一團鵝黃色的軟光忽然在黑暗裡慢慢亮起來,那是很朦朧的十一支蠟燭。
燭光照亮了周圍一群人的臉龐。
是除他之外的舍友,他恍惚以為覺得自己還沒睡醒,還沉浸在幻覺裡。
“趙奔兒?”他不確定地問了一句。
忽然一陣兵荒馬亂的聲音傳來,裡麵參雜著桌椅摩擦聲,罵聲和怪叫,然後不知是誰前仆後繼地倒成一團,撞到了電燈按鈕。
燈光亮起,果然是他宿舍的一群人。
楚斬雨渾身的勁鬆了下來,他把匕首收回刀鞘,轉身就要走。
“誒!親愛的室長,不要走!”趙奔兒伸出爾康手搭住他遠去的肩膀,他把滿是奶油的臉熱和地湊到他的眼前,“今天是你的生日,你說過你父母雙亡,那我們今天就給你或生日……本來是有蛋糕的……”
“生日?”
“我們查的你資料上11月1日。”
幾個男生身上全是奶油和麵包屑還有水果塊,神情頗有點窘迫,楚斬雨不解他們哪裡來的蛋糕,他們七嘴八舌地自說自話,一時間眾口難調,從難以辨彆的話語中,楚斬雨勉強拚出了事情的來龍去脈。
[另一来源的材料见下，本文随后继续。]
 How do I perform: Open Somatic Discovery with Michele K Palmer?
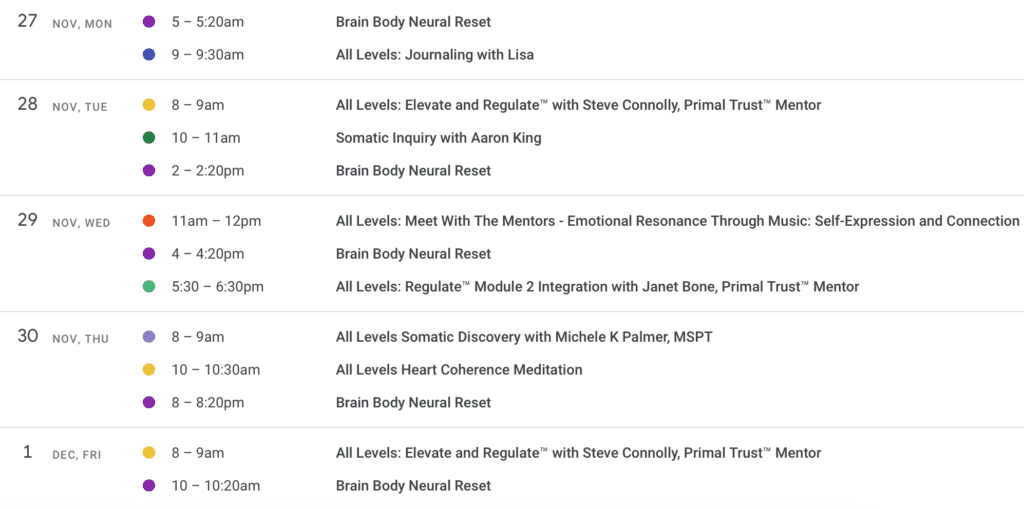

他們想給自己過生日,趁機拉近一下距離,然後幾個人湊錢湊券買了麵包,淡奶油,巧克力,雞蛋,發酵粉,水果切……
然後斥巨資委托食堂大嬸幫他們料理,最後做成了一個隻有巴掌大的蛋糕,不過在這時已經是難得的物資了。
他們五個人縮在角落裡埋伏等他回來,為了一起托舉蛋糕還排兵布陣了好一會,想搞個儀式感,以彰顯寢室感情。
可惜他們還是高估了幾個身強力壯的小夥子的平平衡度,肌肉挨著肌肉,捂得汗水淋漓,在狹窄的空間裡格外伸展不開拳腳。
楚斬雨要走的時候,他們立刻一起激動地站起來,然而有個人稍微地晃了一下,踩到了另外一個人的腳,另一個人觸電般震顫,帶動蛋糕和其他人一起震顫……然後就沒有然後了,陣仗變成了多米諾骨牌。
“對不起啊,室長,本來有蛋糕的。”
趙奔兒撓了撓頭,這時他看見稍長的頭發下,楚斬雨溢出一絲悲苦至極的強笑,聲音顫抖無比,“謝謝…謝謝你們…”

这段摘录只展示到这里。